Portugal deverá publicar brevemente a legislação que transpõe as novas normas europeias, aprovadas no final de 2018 entre o Parlamento Europeu e o Conselho, que incentivam à produção de energia renovável descentralizada, tendo sido criadas figuras jurídicas como o autoconsumo coletivo e as comunidades de energia renovável. Representam, no texto da lei da UE, “comunidades de cidadãos para a energia”. São condomínios, grupos de autoconsumidores do mesmo edifício, apartamentos ou moradias vizinhos, unidades industriais e comerciais, pessoas coletivas com sócios ou acionistas que desenvolvem projetos de energia renovável.
As previsões do Governo alinham-se com as da CE quanto ao papel futuro dos produtores/consumidores, que ambos consideram “relevante”: as famílias e outros pequenos produtores poderão ser responsáveis por mais de 20% da produção total de eletricidade, especialmente de energia eólica e fotovoltaica.
Aprovada no final de 2018, a nova diretiva da UE determina a criação de regimes favoráveis ao desenvolvimento das comunidades, sem barreiras, não discriminatórios e inclusivos. Regimes que garantam às famílias vulneráveis iguais condições de acesso e estimulem a opção por comportamentos sustentáveis. O Acordo de Paris reconheceu que a luta do clima é de todos.
O FMI, o Banco Mundial e a Agência Internacional de Energia (AIE) têm abordado a necessidade de um preço mais real para o carbono que desincentive o consumo de combustíveis fósseis e acelere a descarbonização da economia mundial. O FMI, em particular, tem dado atenção ao facto de a inexistência deste preço corresponder, na prática, a uma subsidiação (vantagens escondidas) às energias fósseis.

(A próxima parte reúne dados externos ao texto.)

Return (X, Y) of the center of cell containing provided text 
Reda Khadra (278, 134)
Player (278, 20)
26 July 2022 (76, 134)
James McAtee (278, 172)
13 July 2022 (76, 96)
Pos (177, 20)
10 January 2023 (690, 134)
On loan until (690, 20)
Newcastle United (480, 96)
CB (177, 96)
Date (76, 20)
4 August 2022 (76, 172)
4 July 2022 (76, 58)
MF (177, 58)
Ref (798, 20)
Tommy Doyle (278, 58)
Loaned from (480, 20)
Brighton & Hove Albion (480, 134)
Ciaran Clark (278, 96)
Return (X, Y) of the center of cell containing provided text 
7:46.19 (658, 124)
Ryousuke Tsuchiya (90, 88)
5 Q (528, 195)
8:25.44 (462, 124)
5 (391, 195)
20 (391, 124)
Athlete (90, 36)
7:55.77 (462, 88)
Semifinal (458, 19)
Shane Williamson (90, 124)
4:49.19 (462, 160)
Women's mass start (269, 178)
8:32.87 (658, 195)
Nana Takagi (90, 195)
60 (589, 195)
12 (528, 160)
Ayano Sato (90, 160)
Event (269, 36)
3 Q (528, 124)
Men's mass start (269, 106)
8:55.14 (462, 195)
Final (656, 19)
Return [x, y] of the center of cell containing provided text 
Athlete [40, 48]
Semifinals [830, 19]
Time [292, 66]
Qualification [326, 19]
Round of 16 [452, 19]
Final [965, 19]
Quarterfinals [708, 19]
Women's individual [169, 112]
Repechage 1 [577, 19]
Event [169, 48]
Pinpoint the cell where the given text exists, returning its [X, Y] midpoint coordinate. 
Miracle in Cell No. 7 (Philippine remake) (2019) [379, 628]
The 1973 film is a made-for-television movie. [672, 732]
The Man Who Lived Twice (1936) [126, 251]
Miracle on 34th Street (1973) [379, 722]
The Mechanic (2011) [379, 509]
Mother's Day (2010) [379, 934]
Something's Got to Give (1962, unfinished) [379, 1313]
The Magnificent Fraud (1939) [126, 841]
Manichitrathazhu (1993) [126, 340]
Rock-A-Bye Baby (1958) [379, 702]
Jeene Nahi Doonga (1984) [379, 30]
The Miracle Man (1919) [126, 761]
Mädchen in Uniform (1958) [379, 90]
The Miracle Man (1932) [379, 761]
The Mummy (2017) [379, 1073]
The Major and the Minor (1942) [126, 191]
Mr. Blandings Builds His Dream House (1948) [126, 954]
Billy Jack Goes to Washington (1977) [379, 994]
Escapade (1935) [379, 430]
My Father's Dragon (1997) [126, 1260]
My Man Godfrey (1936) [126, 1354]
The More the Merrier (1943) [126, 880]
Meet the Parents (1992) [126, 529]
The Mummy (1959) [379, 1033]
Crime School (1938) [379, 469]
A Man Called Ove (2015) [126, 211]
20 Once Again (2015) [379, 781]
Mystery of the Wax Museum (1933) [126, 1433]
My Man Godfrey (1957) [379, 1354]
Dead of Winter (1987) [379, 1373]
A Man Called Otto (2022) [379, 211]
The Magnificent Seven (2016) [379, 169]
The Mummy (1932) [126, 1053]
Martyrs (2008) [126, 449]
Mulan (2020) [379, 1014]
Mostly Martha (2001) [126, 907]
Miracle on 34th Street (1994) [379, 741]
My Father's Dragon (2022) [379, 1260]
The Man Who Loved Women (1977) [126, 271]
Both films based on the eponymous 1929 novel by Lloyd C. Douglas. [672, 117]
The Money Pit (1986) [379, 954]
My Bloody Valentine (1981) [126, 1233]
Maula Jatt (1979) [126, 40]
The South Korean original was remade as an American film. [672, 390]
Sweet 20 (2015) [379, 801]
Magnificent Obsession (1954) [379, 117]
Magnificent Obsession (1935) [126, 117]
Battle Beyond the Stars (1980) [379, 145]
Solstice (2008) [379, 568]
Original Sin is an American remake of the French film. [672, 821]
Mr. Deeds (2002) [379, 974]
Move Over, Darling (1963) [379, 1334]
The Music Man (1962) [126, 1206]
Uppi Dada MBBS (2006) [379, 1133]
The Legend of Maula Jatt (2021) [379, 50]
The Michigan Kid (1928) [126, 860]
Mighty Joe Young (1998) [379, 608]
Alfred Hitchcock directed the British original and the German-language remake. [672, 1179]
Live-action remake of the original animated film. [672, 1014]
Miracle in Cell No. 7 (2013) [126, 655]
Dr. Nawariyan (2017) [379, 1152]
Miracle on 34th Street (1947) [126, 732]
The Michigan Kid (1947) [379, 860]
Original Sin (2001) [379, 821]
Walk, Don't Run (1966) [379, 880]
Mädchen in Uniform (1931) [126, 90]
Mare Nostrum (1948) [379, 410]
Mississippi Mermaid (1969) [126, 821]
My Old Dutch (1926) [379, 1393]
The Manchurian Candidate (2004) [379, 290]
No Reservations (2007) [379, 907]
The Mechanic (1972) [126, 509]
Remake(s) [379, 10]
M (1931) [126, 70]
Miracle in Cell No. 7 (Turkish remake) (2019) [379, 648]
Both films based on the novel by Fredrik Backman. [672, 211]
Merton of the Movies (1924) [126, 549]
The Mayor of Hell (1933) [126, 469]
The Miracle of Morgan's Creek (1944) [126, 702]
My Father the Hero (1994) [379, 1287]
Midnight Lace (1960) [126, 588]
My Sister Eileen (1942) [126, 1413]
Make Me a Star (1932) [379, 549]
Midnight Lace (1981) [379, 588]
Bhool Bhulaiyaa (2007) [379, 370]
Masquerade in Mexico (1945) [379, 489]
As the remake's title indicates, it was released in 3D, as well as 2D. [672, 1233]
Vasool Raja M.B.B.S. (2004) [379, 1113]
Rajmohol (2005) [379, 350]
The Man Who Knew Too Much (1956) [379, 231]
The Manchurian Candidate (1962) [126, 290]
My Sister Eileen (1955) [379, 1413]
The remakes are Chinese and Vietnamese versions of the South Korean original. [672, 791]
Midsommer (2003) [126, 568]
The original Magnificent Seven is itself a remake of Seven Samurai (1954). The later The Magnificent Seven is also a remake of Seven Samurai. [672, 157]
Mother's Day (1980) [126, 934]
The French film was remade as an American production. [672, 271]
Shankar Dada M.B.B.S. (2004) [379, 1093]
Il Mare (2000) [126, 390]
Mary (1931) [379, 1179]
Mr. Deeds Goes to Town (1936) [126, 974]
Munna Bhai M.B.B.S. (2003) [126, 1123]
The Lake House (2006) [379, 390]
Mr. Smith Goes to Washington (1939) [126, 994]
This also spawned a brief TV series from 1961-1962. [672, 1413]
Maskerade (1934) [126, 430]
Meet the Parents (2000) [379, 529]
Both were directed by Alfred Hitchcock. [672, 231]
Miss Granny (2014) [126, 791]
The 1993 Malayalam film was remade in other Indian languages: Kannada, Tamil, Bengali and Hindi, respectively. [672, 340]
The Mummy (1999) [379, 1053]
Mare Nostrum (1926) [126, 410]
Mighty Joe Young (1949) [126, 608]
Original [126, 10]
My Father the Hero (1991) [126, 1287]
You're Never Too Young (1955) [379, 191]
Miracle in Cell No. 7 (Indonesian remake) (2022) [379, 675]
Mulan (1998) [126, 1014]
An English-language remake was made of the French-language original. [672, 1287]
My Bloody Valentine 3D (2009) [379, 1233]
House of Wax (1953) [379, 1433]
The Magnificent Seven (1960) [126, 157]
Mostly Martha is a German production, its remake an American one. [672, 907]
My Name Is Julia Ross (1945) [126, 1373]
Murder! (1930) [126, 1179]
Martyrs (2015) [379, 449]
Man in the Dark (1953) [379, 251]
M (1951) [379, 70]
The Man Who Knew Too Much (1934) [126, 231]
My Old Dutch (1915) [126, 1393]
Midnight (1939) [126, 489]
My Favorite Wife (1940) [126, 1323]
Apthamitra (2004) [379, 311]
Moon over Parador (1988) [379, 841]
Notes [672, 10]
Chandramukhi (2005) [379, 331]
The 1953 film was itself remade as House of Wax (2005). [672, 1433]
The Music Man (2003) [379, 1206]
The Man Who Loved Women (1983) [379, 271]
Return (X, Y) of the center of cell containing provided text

Na cimeira especial do clima de dia 23 de setembro em Nova Iorque, o secretário-geral da ONU António Guterres quer mais ambição dos países nos seus compromissos para reduzir as emissões de CO2. E que isso empurre a economia mundial para um preço mais justo.
A montante de um preço adequado para as emissões está a noção do valor. As leis vigentes, especialmente em economias mais avançadas, valorizam as vantagens da energia renovável da pequena produção e penalizam os danos dos combustíveis fósseis, mas os preços não se diferenciam de forma tão óbvia.
O preço para o consumidor de uma tonelada de carvão, de petróleo ou de outro combustível fóssil não inclui de forma quantificada, tangível, todos os custos económicos, sociais e ambientais derivados do CO2 emitido. Nas últimas décadas, os mercados de licenças de emissões de dióxido de carbono e as taxas de carbono, que se afirmaram como instrumentos dissuasores de geração de emissões, tentaram sanar essa falta, mas apenas em parte.
Por outro lado, o preço para o consumidor de um MWh de energia eólica ou solar ou de outra fonte renovável não tem em conta todos os benefícios económicos, sociais e ambientais derivados do CO2 evitado, já não emitido.
Alocar à produção limpa a receita das penalizações a cobrar sobre a produção menos limpa criaria um incentivo ao investimento em centrais de produção de energia com origem em fontes renováveis. Permitiria igualmente que as tarifas por MWh fossem mais baixas, beneficiando todos os consumidores de energia. Mas não só. Este tempo pede políticas e mecanismos inovadores na valorização dos benefícios de cada quilograma de CO2 evitado e que façam chegar a transição energética às famílias, aos bairros e às comunidades locais.